▶ _What you need to do_:
Work out how many lines of the listing below contain the word "axis". Respond with that number only.

"""

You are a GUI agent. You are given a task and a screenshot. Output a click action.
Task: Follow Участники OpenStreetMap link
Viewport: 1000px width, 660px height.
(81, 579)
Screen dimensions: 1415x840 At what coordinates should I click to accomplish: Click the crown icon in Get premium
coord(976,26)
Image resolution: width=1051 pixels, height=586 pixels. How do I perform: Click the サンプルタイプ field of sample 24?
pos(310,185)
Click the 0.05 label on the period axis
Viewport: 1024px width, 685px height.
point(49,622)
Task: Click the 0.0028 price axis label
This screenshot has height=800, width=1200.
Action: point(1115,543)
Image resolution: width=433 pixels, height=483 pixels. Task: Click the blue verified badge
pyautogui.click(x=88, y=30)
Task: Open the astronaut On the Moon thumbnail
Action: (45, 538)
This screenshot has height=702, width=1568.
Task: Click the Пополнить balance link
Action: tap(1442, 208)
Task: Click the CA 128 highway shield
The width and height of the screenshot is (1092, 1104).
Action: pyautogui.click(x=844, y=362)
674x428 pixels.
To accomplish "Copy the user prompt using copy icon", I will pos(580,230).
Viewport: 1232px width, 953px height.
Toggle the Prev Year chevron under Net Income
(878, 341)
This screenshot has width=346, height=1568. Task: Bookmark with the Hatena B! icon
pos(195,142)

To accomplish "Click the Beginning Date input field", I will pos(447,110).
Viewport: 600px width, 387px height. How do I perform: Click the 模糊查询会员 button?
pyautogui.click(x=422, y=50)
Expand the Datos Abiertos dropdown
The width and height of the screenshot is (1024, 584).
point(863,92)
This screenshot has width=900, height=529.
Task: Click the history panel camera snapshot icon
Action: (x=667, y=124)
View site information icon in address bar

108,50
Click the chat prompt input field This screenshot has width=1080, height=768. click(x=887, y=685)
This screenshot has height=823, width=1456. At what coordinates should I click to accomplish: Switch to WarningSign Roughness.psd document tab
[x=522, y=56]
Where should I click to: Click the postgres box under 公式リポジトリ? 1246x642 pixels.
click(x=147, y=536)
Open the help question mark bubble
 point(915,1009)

"""

▶ _Answer to this exercise_:
2